TEXT PASSAGE:
But we can go back even further to the origins of the American Republic.
1803 – Newt Gingrich is essentially talking about eliminating the independence of the Federal Judiciary by putting it under the thumb of the President and Congress. Instead of three co-equal branches he wants to return to the extremely weakened judiciary described in the Federalist Papers. In essence, he wants to get rid of judicial independence and judicial review which all flow from John Marshall’s 1803 Marbury vs. Madison decision.
1789 – Finally Ron Paul (and most of the other candidates to a lesser degree and Anton Scalia and the strict constructionists on the Supreme Court) is seeking to return the U.S. to the original scope of government, Congressional authority, and Federal-State relationship of the U.S. Constitution. While this idea sounds simple and rational enough, it is a truly radical idea that reverses over 200 years of Federal lawmaking, social progress, and Constitutional interpretation by Federal courts.
The core problem with this idea is that it assumes that the Constitution (and therefore our government) should operate in a vacuum regardless of the vast changes that have occurred in American society, population, culture, economy and technology over 2 centuries. The Constitution was written for a fairly homogenous country with a population of 4 million people in which women, blacks, and Native Americans had no rights and only 5% of the population (white male property owners) could vote. This was a pre-industrial society made up mostly of small farms and small shops. It was a society that lacked electricity, much less modern technology, modern medicine, or any of the economic and social advances that we now enjoy. It was economy that lacked any concept of the modern corporation and modern capitalism that now dominate our economy. Government lacked both the ability and the need to regulate such a simple economy. The Republican Party – whose leading candidates include ironically enough a History professor - has gone into an ahistorical denial of how dramatically our world has changed and the need for government to adapt to that change.

ABOUT THIS EXERCISE:
Transcribe part of the passage on the Republican candidates and the Constitution: begin at the words "1789 – Finally" and stop after "by Federal courts.". The listing has nothing to do with the passage.

RAW DATA:
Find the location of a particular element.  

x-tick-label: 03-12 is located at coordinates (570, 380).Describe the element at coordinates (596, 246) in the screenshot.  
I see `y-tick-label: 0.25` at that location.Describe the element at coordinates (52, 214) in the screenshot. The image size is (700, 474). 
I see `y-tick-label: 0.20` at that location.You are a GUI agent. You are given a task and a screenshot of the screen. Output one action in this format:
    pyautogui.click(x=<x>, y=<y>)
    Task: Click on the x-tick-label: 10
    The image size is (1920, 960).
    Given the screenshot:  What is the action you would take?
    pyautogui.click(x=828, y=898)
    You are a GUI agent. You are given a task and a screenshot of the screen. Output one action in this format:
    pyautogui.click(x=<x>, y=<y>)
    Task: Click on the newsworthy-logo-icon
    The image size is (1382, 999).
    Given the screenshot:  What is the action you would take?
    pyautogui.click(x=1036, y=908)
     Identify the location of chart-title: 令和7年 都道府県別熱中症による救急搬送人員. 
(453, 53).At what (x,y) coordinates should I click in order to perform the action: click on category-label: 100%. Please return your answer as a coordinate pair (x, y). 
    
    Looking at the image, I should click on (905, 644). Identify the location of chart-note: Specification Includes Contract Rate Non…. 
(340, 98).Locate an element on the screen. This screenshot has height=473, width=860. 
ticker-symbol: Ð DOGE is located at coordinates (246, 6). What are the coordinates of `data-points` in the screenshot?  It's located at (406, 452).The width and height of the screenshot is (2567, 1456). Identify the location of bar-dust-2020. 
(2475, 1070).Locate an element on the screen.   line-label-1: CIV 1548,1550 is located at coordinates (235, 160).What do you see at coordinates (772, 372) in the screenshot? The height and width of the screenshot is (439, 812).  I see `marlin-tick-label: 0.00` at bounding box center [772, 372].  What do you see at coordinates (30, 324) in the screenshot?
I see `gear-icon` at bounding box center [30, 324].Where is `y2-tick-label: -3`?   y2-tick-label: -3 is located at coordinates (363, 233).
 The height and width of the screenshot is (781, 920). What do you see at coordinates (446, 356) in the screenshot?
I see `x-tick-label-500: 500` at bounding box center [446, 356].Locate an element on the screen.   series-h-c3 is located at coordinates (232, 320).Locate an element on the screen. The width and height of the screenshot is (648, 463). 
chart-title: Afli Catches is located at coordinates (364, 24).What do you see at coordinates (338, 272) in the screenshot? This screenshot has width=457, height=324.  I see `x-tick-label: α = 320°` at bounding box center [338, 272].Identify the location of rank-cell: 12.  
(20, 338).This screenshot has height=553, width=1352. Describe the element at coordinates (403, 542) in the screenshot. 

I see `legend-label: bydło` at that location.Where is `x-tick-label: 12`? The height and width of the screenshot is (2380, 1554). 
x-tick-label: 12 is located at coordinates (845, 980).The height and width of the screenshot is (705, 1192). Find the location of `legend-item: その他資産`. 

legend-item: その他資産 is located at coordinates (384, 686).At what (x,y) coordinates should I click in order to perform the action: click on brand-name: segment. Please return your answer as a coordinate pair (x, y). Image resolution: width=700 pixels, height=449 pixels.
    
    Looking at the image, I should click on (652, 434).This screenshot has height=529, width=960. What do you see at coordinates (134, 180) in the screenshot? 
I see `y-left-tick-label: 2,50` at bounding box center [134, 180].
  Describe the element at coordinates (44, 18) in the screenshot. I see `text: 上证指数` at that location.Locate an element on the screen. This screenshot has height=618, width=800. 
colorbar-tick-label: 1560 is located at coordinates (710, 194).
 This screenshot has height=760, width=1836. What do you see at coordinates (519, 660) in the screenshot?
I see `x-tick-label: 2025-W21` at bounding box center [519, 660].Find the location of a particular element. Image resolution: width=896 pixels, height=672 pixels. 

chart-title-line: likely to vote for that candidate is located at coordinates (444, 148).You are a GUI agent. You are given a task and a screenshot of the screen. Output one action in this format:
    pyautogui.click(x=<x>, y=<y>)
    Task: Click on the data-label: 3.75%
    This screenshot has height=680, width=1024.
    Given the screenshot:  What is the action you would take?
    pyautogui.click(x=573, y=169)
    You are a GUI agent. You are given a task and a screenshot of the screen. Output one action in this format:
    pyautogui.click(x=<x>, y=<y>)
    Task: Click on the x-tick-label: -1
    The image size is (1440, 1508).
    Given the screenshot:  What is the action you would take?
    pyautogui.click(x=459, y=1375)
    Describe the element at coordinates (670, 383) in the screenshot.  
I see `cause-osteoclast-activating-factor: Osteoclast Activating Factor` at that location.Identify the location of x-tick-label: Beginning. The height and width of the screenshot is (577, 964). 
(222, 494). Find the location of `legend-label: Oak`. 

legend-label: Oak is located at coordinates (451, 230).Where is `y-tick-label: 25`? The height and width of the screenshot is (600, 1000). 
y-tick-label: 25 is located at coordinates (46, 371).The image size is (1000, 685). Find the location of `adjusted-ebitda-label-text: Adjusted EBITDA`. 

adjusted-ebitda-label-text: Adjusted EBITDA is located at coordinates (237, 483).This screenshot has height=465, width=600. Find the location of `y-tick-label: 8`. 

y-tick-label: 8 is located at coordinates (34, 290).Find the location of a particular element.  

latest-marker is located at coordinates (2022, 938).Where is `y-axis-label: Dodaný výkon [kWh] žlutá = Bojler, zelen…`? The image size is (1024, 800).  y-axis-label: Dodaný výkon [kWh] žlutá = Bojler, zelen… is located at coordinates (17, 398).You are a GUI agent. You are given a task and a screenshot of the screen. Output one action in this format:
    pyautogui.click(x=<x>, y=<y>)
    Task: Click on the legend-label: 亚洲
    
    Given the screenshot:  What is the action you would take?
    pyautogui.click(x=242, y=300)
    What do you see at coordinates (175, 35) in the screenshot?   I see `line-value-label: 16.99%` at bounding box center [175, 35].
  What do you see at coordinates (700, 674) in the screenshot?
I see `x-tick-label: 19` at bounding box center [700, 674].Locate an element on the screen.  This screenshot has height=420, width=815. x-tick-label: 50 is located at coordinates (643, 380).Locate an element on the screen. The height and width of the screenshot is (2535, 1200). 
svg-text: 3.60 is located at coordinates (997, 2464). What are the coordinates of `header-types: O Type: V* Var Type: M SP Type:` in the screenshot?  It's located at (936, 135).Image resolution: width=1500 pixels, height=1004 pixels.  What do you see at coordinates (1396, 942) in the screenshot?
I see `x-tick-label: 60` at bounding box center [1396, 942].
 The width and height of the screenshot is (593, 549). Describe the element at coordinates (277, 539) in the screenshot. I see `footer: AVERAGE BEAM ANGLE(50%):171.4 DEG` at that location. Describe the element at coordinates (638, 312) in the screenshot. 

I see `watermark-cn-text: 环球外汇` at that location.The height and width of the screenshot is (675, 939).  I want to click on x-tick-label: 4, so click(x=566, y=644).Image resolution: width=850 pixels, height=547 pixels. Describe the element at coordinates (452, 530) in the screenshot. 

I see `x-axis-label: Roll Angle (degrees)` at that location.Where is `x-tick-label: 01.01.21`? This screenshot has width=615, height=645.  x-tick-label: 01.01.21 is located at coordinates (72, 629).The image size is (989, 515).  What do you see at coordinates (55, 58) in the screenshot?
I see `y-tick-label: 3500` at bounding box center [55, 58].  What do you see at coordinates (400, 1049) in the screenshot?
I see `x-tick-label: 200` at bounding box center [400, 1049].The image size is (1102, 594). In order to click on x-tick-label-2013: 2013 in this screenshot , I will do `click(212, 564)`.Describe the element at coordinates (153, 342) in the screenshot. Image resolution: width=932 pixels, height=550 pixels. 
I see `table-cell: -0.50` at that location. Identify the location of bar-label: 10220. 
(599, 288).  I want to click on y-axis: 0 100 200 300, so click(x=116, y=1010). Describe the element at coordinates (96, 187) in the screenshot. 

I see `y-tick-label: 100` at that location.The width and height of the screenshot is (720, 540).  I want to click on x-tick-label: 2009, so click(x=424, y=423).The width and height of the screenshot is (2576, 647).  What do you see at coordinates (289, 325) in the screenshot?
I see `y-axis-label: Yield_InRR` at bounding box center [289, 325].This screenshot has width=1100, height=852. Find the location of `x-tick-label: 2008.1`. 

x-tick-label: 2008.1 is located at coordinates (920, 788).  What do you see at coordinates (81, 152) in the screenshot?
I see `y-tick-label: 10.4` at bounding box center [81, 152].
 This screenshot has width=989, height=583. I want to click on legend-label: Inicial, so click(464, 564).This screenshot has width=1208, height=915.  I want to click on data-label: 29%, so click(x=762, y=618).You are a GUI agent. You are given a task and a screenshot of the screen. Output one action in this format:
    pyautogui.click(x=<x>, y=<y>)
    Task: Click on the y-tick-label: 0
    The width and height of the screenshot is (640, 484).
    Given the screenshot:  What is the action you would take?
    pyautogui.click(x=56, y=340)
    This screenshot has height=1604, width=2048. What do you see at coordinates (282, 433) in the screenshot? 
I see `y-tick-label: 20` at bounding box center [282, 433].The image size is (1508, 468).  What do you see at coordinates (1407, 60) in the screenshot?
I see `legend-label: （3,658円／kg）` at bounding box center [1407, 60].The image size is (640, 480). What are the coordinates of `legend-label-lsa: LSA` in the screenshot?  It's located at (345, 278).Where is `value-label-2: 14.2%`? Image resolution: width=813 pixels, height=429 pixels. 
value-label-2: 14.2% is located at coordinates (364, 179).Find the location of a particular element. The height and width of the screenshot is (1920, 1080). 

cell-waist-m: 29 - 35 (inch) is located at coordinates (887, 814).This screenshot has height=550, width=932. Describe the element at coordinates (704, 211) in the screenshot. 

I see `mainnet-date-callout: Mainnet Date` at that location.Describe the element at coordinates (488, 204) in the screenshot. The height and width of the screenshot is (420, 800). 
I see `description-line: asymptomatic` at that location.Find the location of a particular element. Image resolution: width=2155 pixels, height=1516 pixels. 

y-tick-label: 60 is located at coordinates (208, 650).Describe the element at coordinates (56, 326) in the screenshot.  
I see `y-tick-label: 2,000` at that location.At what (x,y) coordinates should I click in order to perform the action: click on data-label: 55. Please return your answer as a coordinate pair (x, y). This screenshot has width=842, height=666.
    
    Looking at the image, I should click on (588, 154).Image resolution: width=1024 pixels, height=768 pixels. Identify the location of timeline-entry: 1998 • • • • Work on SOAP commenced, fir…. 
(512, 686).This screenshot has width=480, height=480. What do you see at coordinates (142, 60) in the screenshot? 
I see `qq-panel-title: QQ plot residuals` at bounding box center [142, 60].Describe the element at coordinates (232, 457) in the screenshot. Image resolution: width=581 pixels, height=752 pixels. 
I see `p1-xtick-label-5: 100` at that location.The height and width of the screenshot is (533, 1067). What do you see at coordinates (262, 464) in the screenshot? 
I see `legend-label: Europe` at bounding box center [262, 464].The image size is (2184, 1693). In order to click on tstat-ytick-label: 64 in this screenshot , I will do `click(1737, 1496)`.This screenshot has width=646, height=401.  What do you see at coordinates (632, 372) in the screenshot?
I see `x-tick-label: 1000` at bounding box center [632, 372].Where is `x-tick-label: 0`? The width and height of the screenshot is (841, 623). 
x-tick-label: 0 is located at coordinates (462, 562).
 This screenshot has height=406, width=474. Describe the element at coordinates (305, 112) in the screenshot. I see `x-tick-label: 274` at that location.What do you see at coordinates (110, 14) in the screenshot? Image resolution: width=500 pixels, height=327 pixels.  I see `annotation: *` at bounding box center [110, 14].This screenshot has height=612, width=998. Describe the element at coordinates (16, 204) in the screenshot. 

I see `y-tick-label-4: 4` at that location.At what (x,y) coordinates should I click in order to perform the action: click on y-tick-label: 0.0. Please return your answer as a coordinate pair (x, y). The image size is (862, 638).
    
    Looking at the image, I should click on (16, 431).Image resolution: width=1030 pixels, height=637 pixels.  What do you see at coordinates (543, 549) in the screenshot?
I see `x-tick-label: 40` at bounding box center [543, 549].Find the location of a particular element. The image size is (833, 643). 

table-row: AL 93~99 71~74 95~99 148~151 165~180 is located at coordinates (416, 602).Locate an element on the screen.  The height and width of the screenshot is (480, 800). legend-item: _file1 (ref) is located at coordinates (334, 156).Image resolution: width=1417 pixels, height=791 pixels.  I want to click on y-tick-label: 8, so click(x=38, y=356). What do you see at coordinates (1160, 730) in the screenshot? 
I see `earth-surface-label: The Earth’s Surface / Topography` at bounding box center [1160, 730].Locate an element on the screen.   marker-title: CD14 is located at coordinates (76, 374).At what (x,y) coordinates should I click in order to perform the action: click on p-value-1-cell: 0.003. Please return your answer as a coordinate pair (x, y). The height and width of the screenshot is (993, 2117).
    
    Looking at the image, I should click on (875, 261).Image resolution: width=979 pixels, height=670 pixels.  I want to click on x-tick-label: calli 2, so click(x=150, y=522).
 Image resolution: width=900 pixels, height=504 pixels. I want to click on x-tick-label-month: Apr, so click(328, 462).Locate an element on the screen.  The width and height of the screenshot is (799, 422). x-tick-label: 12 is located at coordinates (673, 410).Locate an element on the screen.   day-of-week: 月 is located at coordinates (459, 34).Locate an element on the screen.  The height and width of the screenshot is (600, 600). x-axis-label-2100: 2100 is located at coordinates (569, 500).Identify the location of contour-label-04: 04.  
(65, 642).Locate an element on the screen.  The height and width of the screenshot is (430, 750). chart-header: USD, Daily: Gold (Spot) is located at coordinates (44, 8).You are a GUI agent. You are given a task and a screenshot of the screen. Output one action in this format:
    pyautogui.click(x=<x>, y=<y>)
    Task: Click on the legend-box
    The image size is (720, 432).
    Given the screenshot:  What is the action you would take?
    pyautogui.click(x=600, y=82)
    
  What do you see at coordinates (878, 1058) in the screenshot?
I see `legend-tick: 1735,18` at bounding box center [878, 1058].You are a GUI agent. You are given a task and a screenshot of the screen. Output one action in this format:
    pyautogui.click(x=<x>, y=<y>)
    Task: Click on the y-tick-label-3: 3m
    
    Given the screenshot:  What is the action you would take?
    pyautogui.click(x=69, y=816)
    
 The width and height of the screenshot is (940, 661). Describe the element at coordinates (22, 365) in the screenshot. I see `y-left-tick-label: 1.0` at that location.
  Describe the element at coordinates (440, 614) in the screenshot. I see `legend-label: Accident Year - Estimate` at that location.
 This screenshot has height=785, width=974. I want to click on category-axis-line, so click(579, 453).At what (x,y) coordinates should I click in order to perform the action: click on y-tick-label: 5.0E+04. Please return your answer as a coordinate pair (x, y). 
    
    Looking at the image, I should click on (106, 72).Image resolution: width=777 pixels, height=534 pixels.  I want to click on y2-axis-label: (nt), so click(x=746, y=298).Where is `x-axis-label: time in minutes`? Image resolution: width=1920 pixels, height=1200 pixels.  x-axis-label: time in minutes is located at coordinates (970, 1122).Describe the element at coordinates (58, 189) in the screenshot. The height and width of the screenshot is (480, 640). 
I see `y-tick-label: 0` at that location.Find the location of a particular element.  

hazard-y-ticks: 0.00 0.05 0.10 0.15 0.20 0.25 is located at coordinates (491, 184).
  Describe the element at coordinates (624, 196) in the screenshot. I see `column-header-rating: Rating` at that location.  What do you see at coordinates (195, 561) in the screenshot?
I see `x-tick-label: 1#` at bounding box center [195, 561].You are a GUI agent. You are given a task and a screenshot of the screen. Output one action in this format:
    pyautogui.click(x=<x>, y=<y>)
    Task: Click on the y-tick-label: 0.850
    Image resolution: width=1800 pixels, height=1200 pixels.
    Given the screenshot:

WRITTEN RESPONSE:
1789 – Finally Ron Paul (and most of the other candidates to a lesser degree and Anton Scalia and the strict constructionists on the Supreme Court) is seeking to return the U.S. to the original scope of government, Congressional authority, and Federal-State relationship of the U.S. Constitution. While this idea sounds simple and rational enough, it is a truly radical idea that reverses over 200 years of Federal lawmaking, social progress, and Constitutional interpretation by Federal courts.